**Exercise requirements**. In the records below, find the line with "Task: View the 1 Retweet list", then retype it and every following line exactly, stopping after the line with "Pick the Polygonal Lasso tool". Leave the pictures out.

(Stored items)

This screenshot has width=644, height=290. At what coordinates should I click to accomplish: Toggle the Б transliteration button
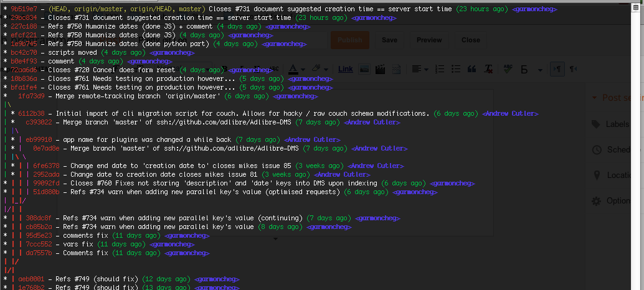click(524, 68)
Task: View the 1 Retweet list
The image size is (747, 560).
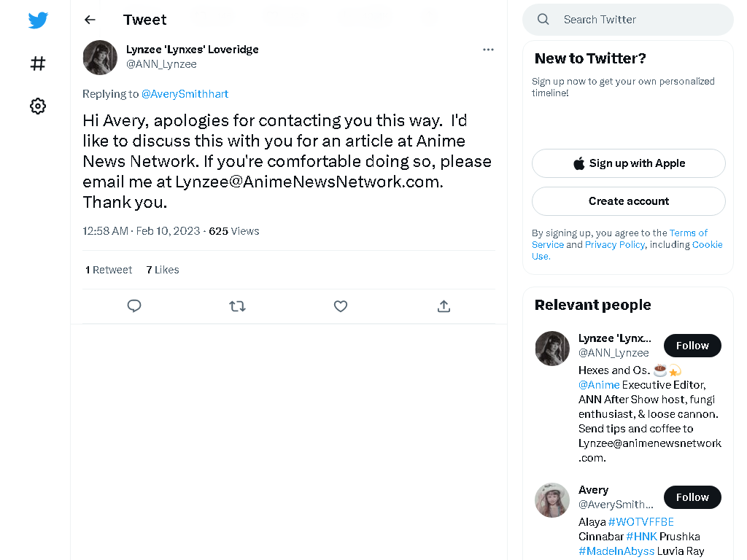Action: pyautogui.click(x=109, y=270)
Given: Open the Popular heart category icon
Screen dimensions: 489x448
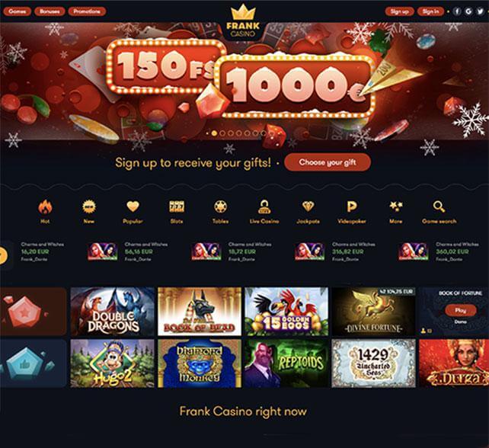Looking at the screenshot, I should pyautogui.click(x=133, y=206).

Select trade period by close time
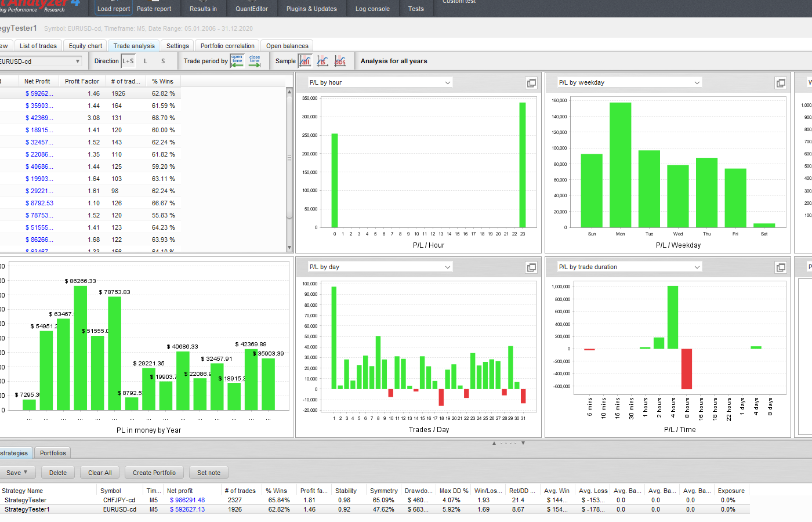[255, 61]
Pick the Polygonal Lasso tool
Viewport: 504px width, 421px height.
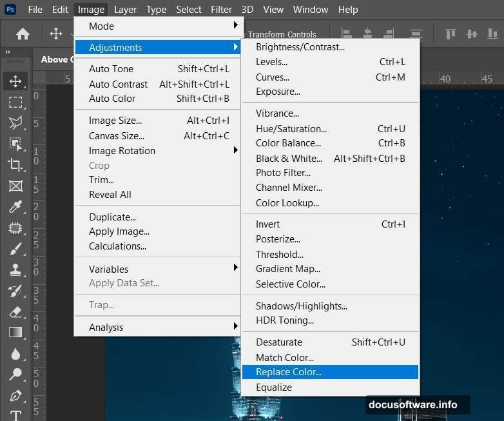point(15,122)
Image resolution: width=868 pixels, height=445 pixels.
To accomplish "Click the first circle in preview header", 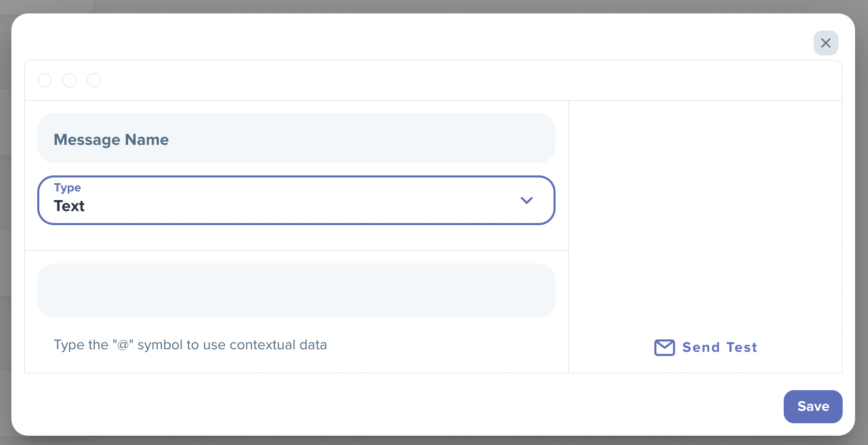I will click(44, 80).
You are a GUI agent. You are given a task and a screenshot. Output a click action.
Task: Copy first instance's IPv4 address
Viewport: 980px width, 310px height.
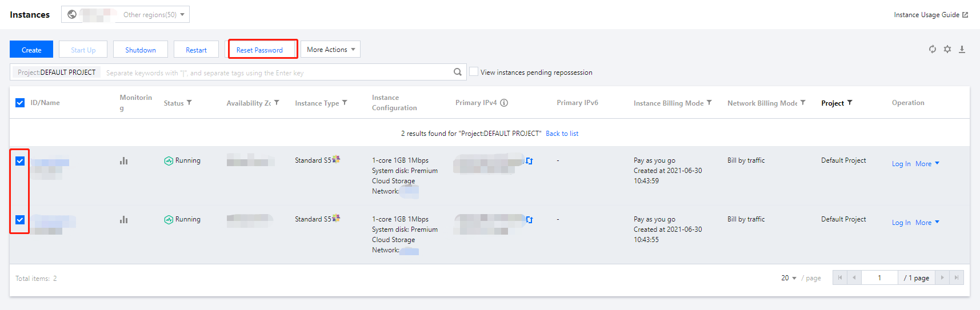pyautogui.click(x=529, y=161)
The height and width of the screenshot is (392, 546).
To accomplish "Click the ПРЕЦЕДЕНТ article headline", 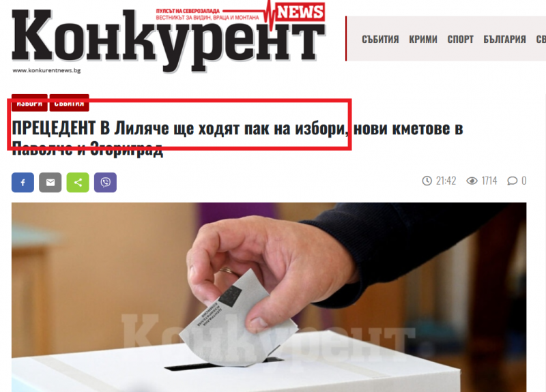I will (x=237, y=138).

**Solution**.
Task: View the 1 Retweet list
The image size is (747, 560).
Action: pyautogui.click(x=109, y=270)
Given: Open the Popular heart category icon
Screen dimensions: 489x448
Looking at the screenshot, I should pyautogui.click(x=133, y=206).

Select trade period by close time
[255, 61]
Pick the Polygonal Lasso tool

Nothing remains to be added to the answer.